*** Opening GIVEN DATA ***
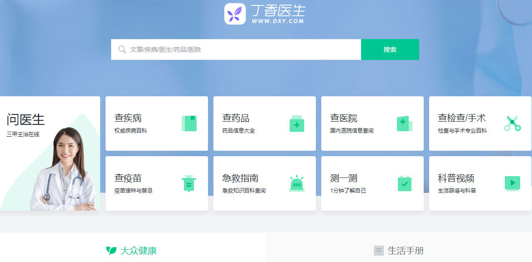Open the 生活辟谣与科普 subtitle link
This screenshot has width=532, height=262.
[x=457, y=191]
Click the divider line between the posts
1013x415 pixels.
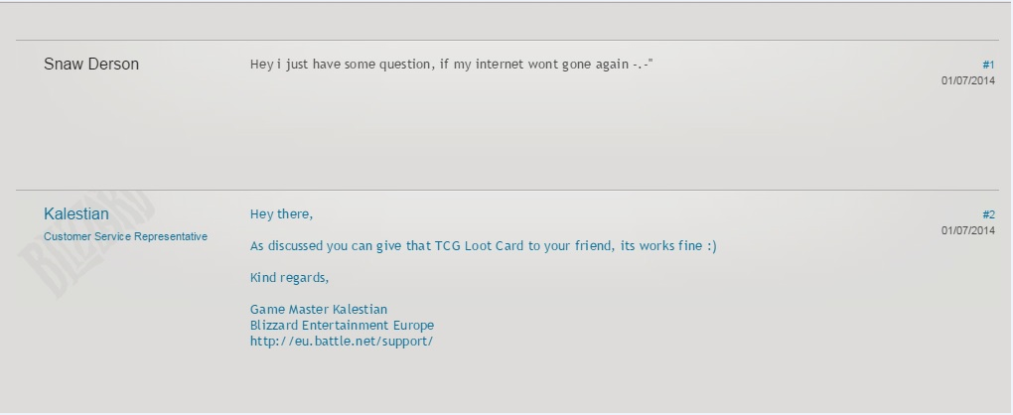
*** Closing GIVEN DATA ***
• REQUIRED WORK:
Nothing but the lines from the line containing "Click the divider line between the posts" through the last line of the records above should be written out, exactly and without the pictures.

• EXPECTED OUTPUT:
Click the divider line between the posts
1013x415 pixels.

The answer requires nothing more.